Menurut dia, pemeriksaan rekening menjadi bagian penting dalam proses pembinaan dan promosi jabatan. Pejabat yang ingin naik jabatan dipastikan harus memiliki rekam jejak keuangan yang wajar dan dapat dipertanggungjawabkan.

“Nanti kalau yang di bawah mau naik, kita lihat lagi,” tegasnya.

Purbaya menyebut, pengawasan tidak hanya menyasar pejabat menengah, tetapi juga mencakup pejabat eselon I. Meski begitu, ia mengklaim kondisi keuangan pejabat level atas relatif aman.

“Eselon satu juga saya lihat. Jago-jago mereka. Flat saja uangnya. Tapi mungkin juga mereka bagus,” ujarnya.

Tak berhenti di situ, Kemenkeu juga membandingkan laporan harta kekayaan penyelenggara negara (LHKPN) dengan data perbankan dari tahun ke tahun. Salah satu tujuannya untuk memastikan konsistensi dan kewajaran aset yang dimiliki para pejabat.

“LHKPN juga kita lihat masuk akal apa enggak. Terus dibandingkan dengan uangnya yang di bank dari tahun ke tahun gimana,” jelas Purbaya.

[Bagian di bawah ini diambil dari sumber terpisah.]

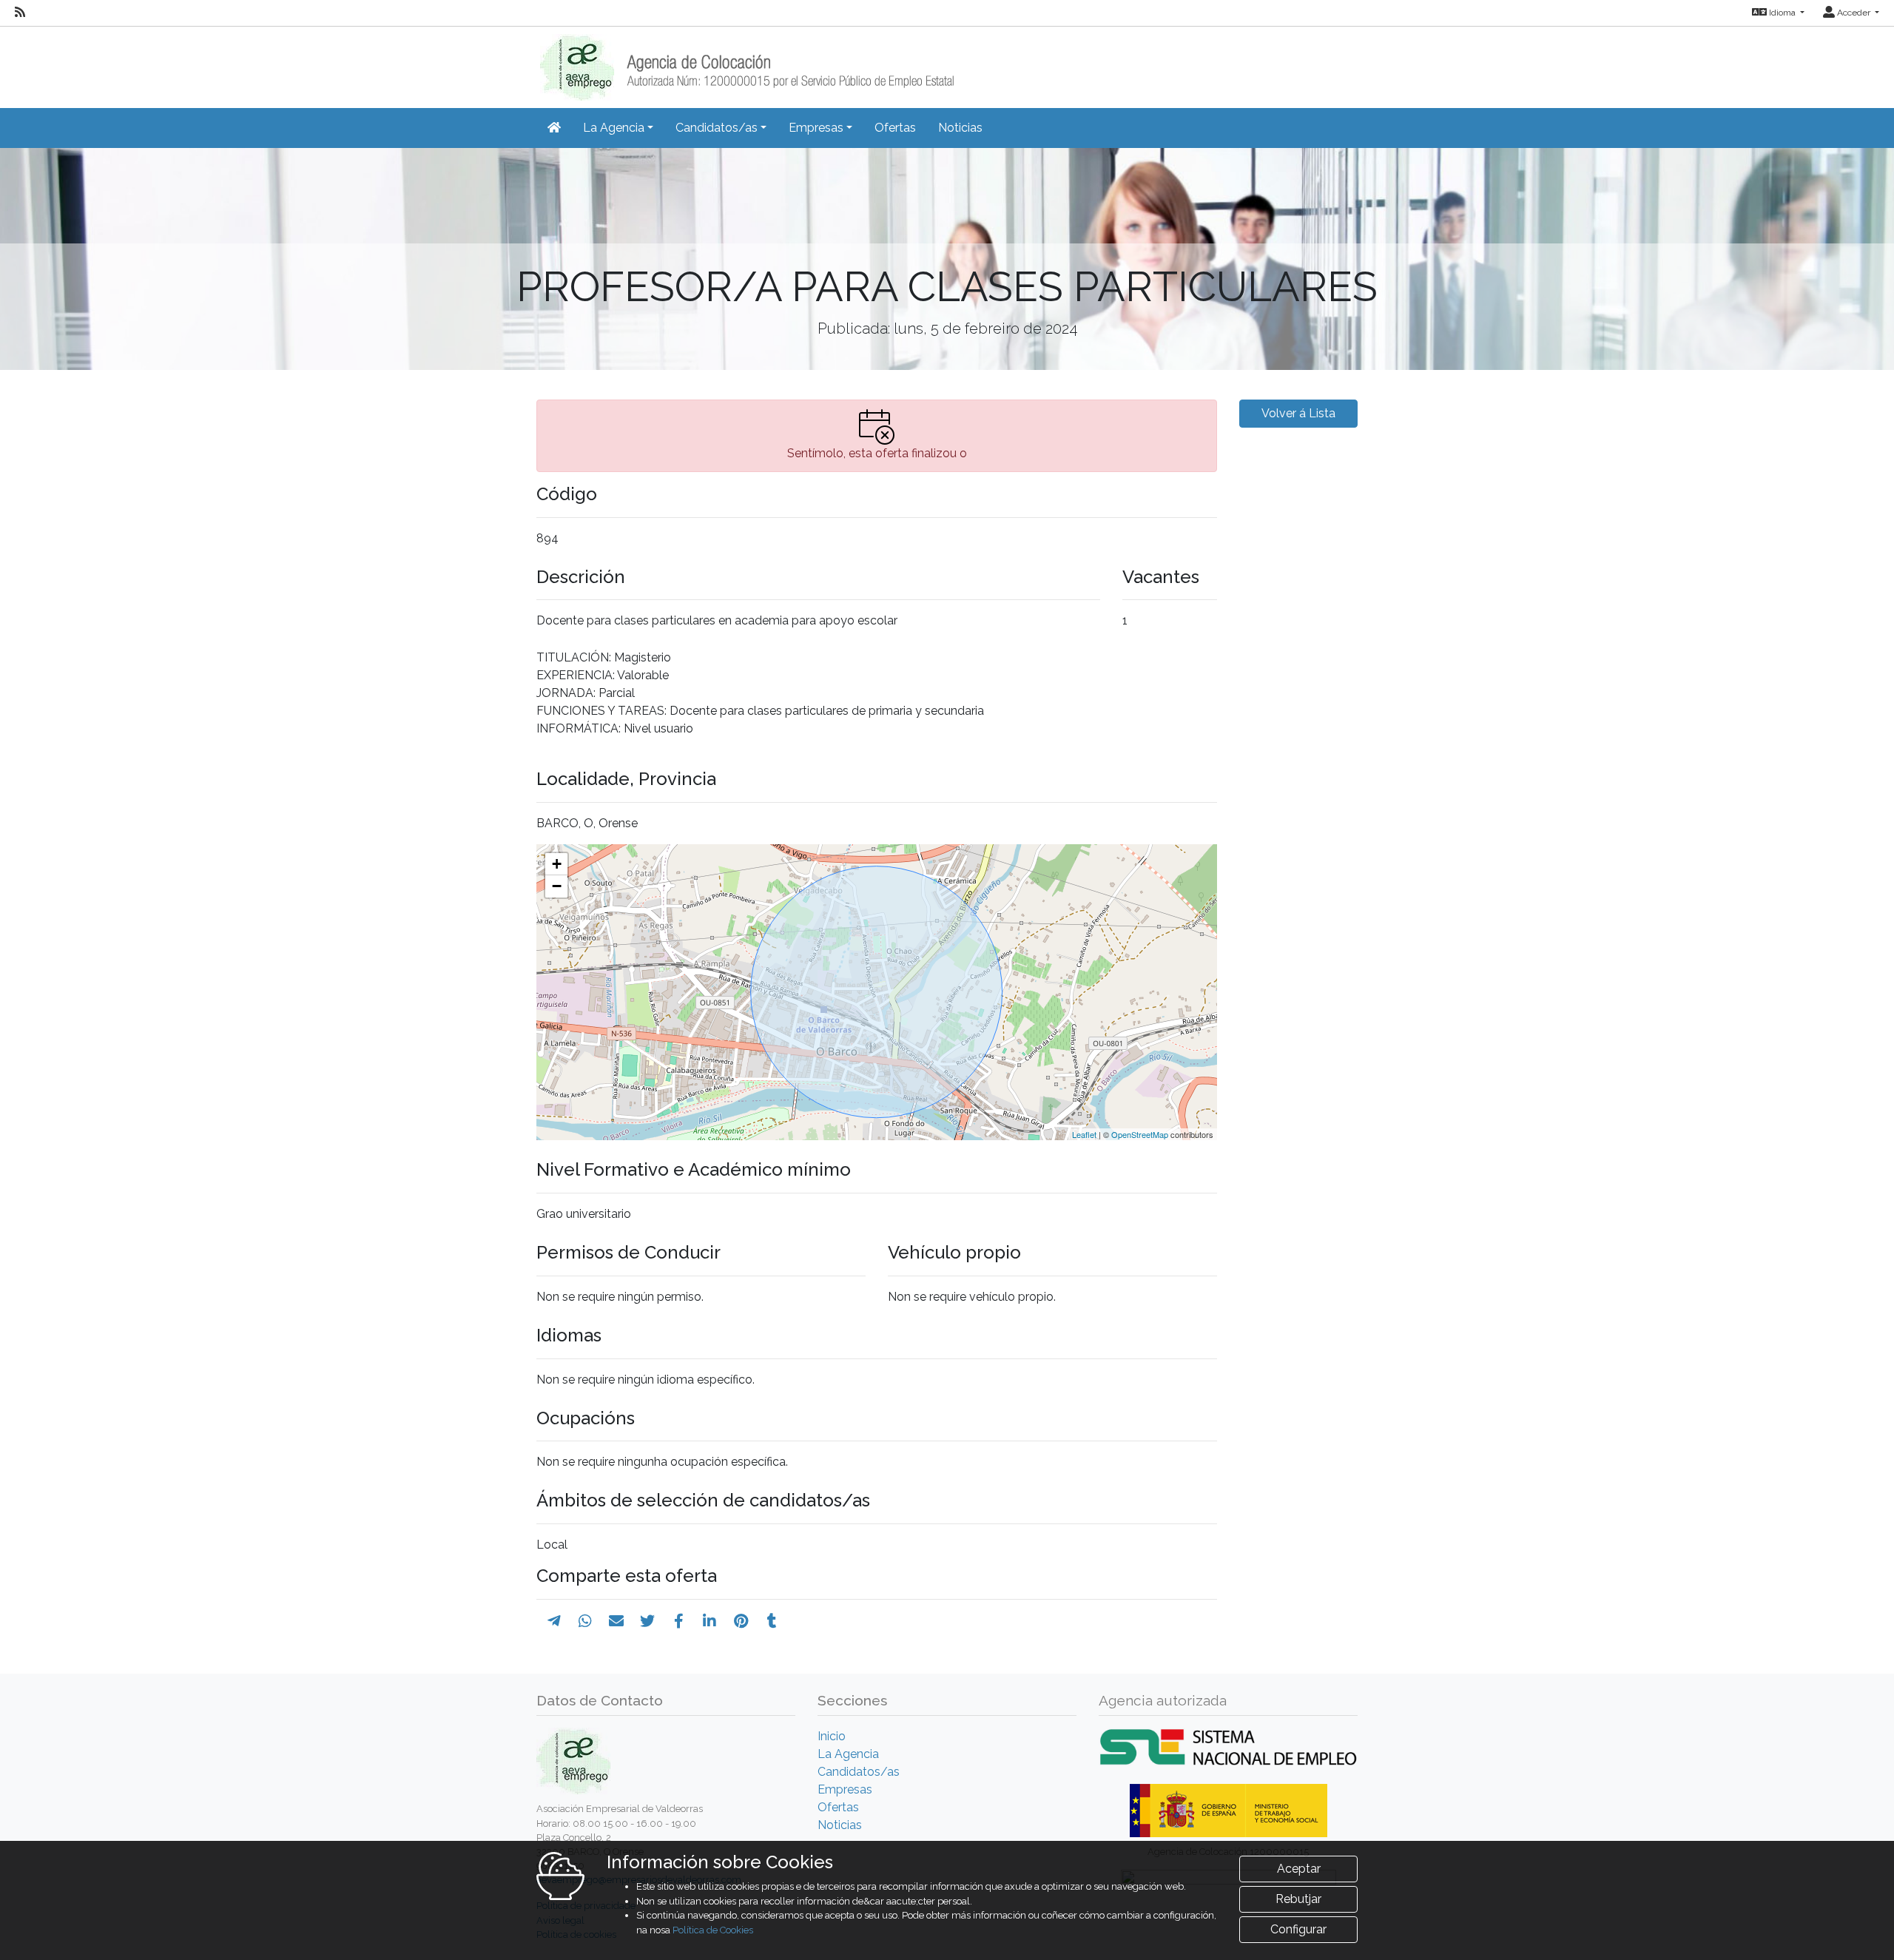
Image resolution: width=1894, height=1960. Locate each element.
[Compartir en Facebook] (679, 1621)
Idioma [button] (1782, 12)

Dengan sistem pengawasan berlapis tersebut, Purbaya menegaskan tidak ada lagi celah bagi pejabat Kemenkeu untuk menghindari pengawasan internal.

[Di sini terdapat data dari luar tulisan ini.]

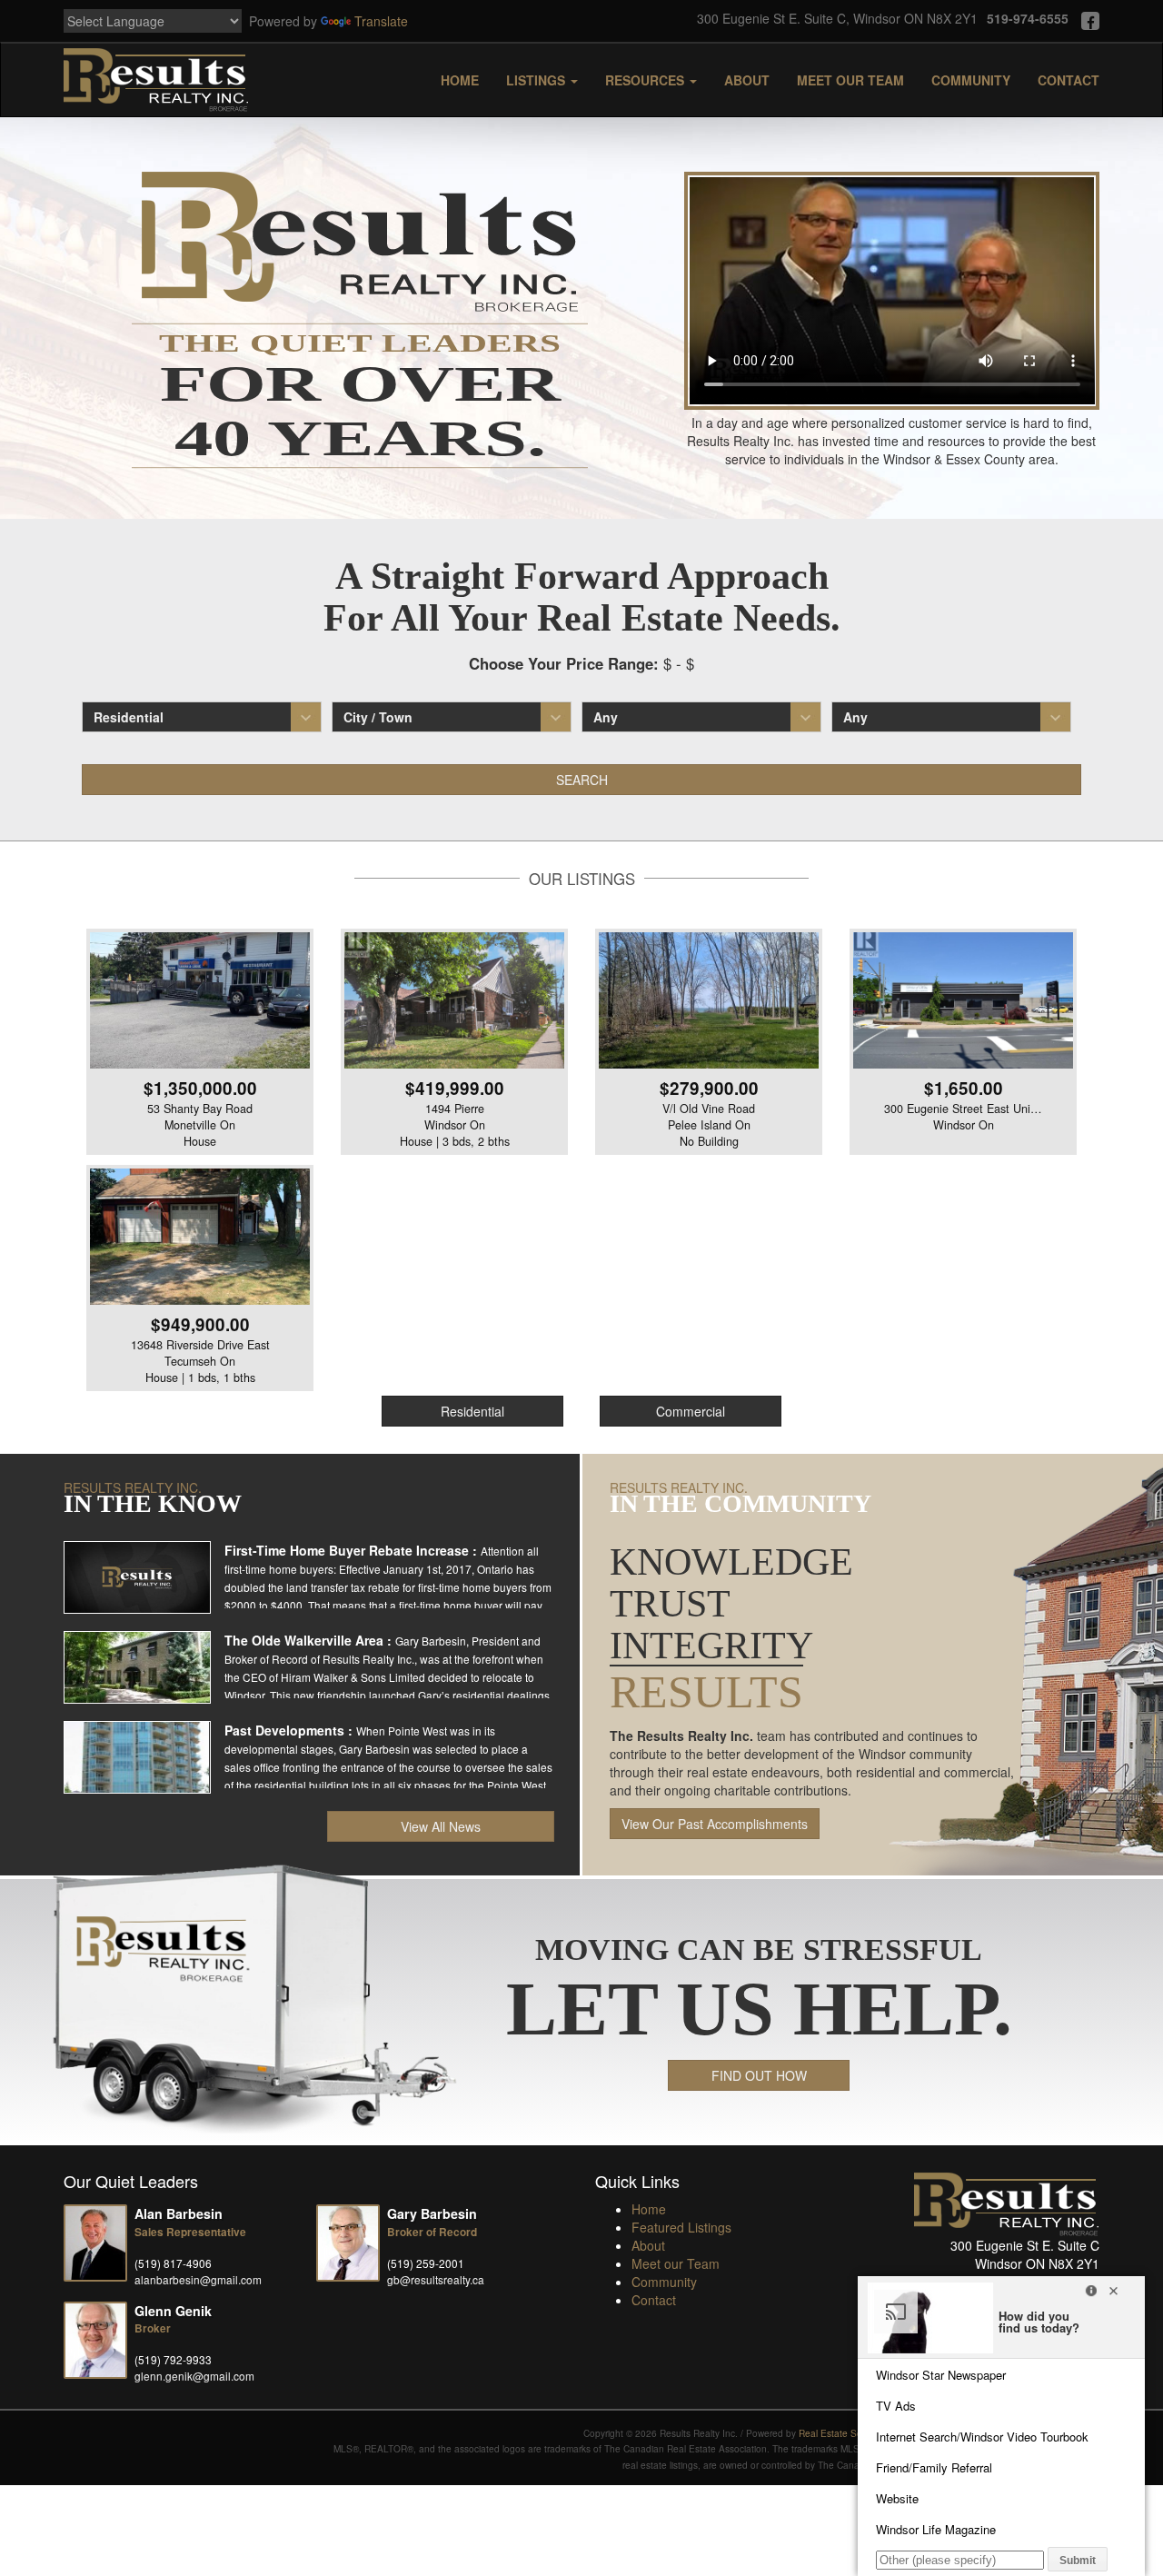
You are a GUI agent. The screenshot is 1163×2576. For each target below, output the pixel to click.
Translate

“Jadi enggak bisa sembunyi lagi pejabat-pejabat kami dari pengawasan kita. Mudah-mudahan ke depan membaik dengan adanya itu,” ucapnya.

Meski demikian, Purbaya realistis bahwa pengawasan tidak akan pernah sempurna. Ia mengakui masih ada tantangan karena modus pelanggaran yang bisa dilakukan kini tentu semakin canggih.

“Tentu saja enggak akan sempurna. Karena mereka cukup canggih,” pungkasnya.